Sin ellos, el trabajo del psicólogo queda mermado por la dificultad de una evaluación e intervención directa con el niño, ya que normalmente no es él o ella el demandante de ayuda, sino que suele ser su familia o su docente.
Por lo tanto, los educadores tienen la posibilidad de recoger datos y observar donde el psicólogo tiene complicado acceder. Los niños se desenvuelven en varios contextos, familia y escuela, y es importante obtener información en cada uno de ellos.
¿Cuándo una conducta es normal?
La formación de los educadores en contenidos de índole analítico-conductual es importante para que conozcan, por ejemplo, las características de los trastornos de conducta más frecuentes en la infancia y la adolescencia y sepan discriminar cuándo una conducta, aunque sea negativa, está dentro de lo normal, y cuándo es susceptible de atención especializada porque pueda ser un síntoma de algún trastorno.
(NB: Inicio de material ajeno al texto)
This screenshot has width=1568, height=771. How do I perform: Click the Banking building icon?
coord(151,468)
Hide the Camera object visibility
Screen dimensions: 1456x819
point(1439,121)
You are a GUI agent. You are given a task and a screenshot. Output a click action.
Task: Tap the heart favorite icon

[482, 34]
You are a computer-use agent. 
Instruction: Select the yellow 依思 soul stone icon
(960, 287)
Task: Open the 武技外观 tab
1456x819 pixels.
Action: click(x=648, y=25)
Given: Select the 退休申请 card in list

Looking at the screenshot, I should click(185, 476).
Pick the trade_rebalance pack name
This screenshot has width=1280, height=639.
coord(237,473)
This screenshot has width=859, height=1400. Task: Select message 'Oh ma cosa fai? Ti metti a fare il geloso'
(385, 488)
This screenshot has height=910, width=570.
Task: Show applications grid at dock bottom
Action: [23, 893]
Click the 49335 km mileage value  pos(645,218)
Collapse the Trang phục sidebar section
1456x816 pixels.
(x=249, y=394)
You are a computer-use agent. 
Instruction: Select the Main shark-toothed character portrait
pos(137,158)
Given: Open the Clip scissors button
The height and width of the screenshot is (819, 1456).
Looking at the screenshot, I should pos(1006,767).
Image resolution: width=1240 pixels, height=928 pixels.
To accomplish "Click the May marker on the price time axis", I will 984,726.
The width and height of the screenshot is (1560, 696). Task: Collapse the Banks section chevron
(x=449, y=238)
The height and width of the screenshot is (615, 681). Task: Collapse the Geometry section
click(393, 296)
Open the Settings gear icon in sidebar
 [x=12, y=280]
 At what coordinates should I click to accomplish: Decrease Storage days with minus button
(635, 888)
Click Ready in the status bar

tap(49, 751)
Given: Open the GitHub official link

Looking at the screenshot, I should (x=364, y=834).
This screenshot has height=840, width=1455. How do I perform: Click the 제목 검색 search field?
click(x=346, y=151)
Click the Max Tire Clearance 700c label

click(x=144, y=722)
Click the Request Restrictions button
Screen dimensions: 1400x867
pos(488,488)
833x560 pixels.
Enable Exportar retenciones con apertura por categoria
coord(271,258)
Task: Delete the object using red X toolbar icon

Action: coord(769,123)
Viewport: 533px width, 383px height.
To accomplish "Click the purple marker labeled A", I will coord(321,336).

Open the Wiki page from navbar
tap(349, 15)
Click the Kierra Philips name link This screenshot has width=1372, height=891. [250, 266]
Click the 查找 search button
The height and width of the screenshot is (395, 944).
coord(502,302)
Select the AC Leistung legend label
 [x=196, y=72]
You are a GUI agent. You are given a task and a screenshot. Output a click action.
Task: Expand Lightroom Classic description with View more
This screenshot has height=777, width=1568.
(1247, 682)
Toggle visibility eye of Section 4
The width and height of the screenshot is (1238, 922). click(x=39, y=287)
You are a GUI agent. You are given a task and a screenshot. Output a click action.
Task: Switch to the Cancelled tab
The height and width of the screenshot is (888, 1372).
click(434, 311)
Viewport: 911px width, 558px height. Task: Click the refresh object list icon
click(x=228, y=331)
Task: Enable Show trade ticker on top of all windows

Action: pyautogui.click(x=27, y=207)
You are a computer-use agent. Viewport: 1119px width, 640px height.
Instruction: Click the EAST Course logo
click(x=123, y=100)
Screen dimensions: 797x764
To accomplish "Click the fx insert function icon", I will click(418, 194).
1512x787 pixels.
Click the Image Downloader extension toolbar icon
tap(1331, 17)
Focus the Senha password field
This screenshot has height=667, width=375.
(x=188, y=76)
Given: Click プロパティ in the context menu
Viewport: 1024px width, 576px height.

Esta es la manera de detectar posibles problemas futuros, incluso de prevenirlos. Las conductas de niños y adolescentes son en la mayoría de los casos fruto de la interacción con los adultos; si estos saben cómo actuar, qué cosas hacer y cuáles no, pueden marcar la diferencia en la aparición o no de determinados comportamientos.
Los trastornos más frecuentes
Los trastornos de conducta más frecuentes en la infancia y la adolescencia y que mayor importancia tienen para los educadores son:
Trastornos de conducta de las funciones básicas como la enuresis y la encopresis (no controlar esfínteres).
Trastornos de la conducta alimentaria y del sueño.
Trastornos del lenguaje y trastorno por déficit de atención e hiperactividad.
Trastornos de conducta, de ansiedad y depresión.
Trastornos obsesivos–compulsivos y aquellos relacionados con traumas y factores de estrés.
Temas transversales como pueden ser la disforia sexual y el maltrato en la infancia.
Es fundamental concienciar al educador de que no todas las conductas que se observan en el niño tienen por qué ser un problema o ser susceptibles de recibir una etiqueta diagnóstica.
Se trata de que el educador esté adecuadamente formado, no para “sobrediagnosticar” y ver problemas donde no los hay, sino para estar atentos y detectar lo antes posible cualquier dificultad, y poder ser una herramienta de prevención.